Trata-se de uma situação distinta daquela que se verifica no caso presente. Aqui, não há loteamento aprovado ou inscrito anterior, mas apenas a própria planta de regularização. Destituída de aprovação ou inscrição anterior, que tenha feito surgir o domínio municipal em caráter resolúvel, a planta de regularização não é capaz de gerar uma situação projetada, da qual advenham direitos para a Urbe. Na verdade, não há ali projeto algum, mas tão somente uma representação gráfica daquela que deveria ser - mas não era - a situação fática existente.

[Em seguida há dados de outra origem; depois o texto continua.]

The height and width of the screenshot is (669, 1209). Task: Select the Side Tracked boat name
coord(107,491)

Se a instrução revela que a situação fática não foi adequadamente apurada por ocasião da elaboração da planta de regularização, não se trata de aplicar o entendimento desenvolvido no parecer objeto da Ementa n. 11.773 - PGM-AJC, pois não há uma propriedade cuja resolução possa ser verificada, mas sim um vício na descrição das áreas públicas ali previstas, o que torna inviável reconhecer à regularização do parcelamento os efeitos relativos à aquisição imobiliária pelo Município. Trata-se, pois, da necessidade de desconsiderar uma planta de regularização tecnicamente imperfeita, para o fim de recusar-lhe efeitos dominiais correspondentes, conforme já se fez em outro procedente analisado por esta Assessoria (Informação n. 488/15 - PGM-AJC)2.

Na verdade, a Ementa n. 11.773 - PGM-AJC tem por referência as situações em que, em algum momento, foi possível sustentar a existência de uma propriedade resolúvel em favor do Município, não alcançando os casos em que esta nunca existiu - sendo o bem, portanto, sempre privado - ou em que foi consolidada no domínio público - de tal forma que eventual ocupação constituiria invasão superveniente.

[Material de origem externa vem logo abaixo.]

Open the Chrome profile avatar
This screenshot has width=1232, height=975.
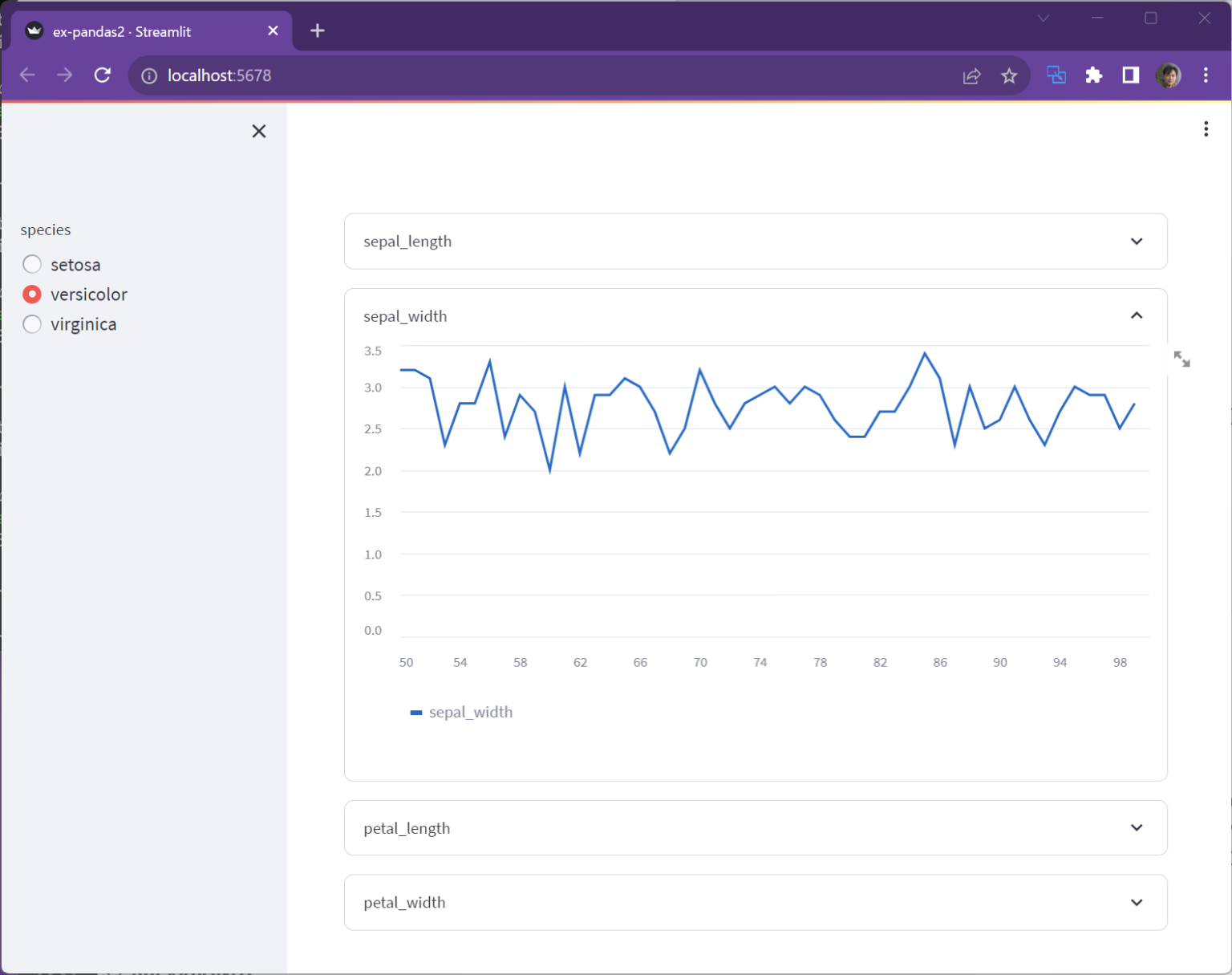(x=1169, y=75)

Nada obstante, não há como deixar de considerar que o loteamento em questão, sendo anterior a 19.12.1979, foi efetivamente atingido pela chamada regularização sumária. De fato, os elementos formais existentes não correspondem à realidade, demandando, pois, em tese, nova regularização, que observe a realidade anterior a 1979. Entretanto, não havendo uma situação de propriedade resolúvel, essa regularização sumária não teve repercussão dominial alguma em relação do Município.

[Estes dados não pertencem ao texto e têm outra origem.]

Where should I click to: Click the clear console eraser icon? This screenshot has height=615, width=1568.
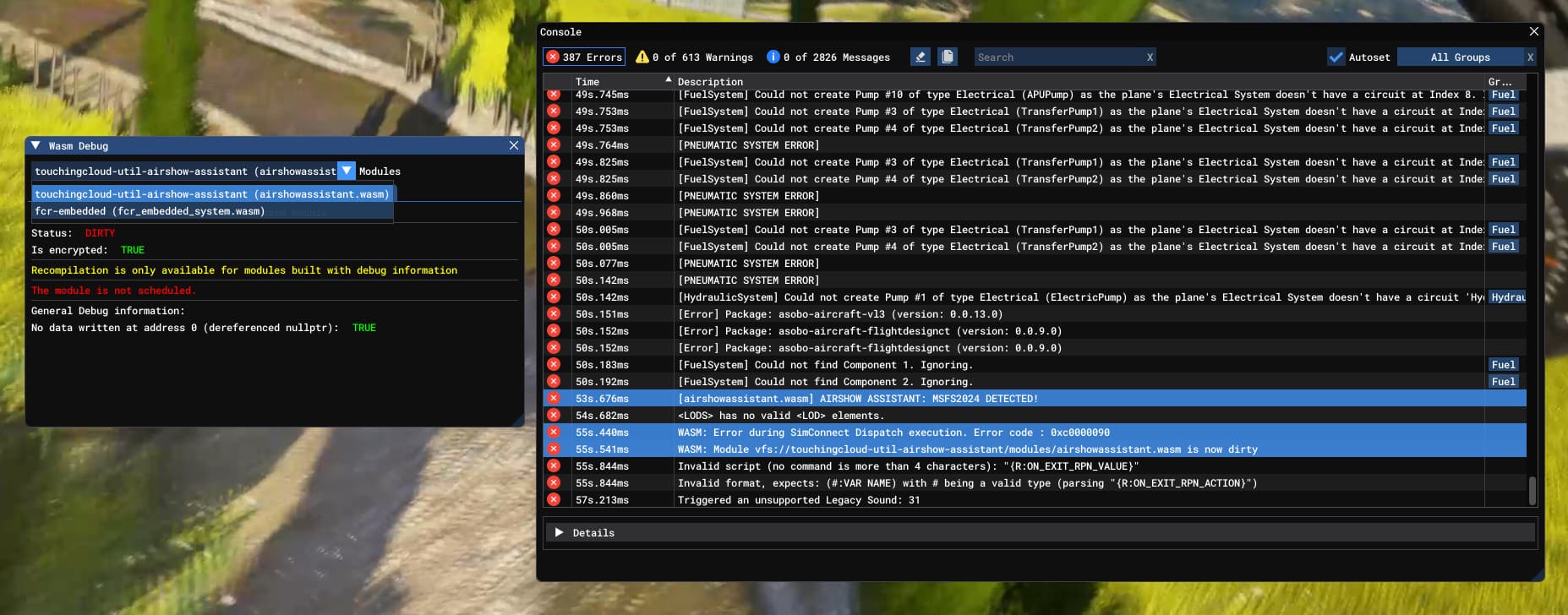920,57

A aplicação da regularização sumária, ainda que não para fins dominiais, é aqui especialmente relevante. Com efeito, há uma planta de regularização averbada, até mesmo em razão de sentença judicial, o que não afasta a imperfeição dessa regularização, que não logrou retratar a situação efetivamente implantada. Persistindo a irregularidade do parcelamento, caberia uma nova regularização, pela qual seria substituída a planta averbada. No entanto, não parece necessário desencadear providências a respeito, pois, sob a perspectiva urbanístico-ambiental, tal regularização já ocorreu por força de lei, tendo em vista que se trata de uma realidade anterior a 19.12.1979 - em verdade, a regularização processou-se nos termos do Decreto n. 15.764/79, que exigia a implantação até 1972, a qual foi verificada a partir dos contratos constantes do respectivo processo (fls. 191), o que elimina qualquer dúvida a respeito.

Diante de todo o exposto, consideradas todas as peculiaridades do caso, não se trata de caso passível de aplicação do entendimento objeto da Ementa n. 11.773 - PGM-AJC, mas de impossibilidade de fundamentar o domínio público em fundamento viciado, correspondente à imperfeita regularização do parcelamento, razão pela qual se sugere a restituição do presente a DEMAP, para que se autorize, pela competência, a manifestação de desinteresse no feito.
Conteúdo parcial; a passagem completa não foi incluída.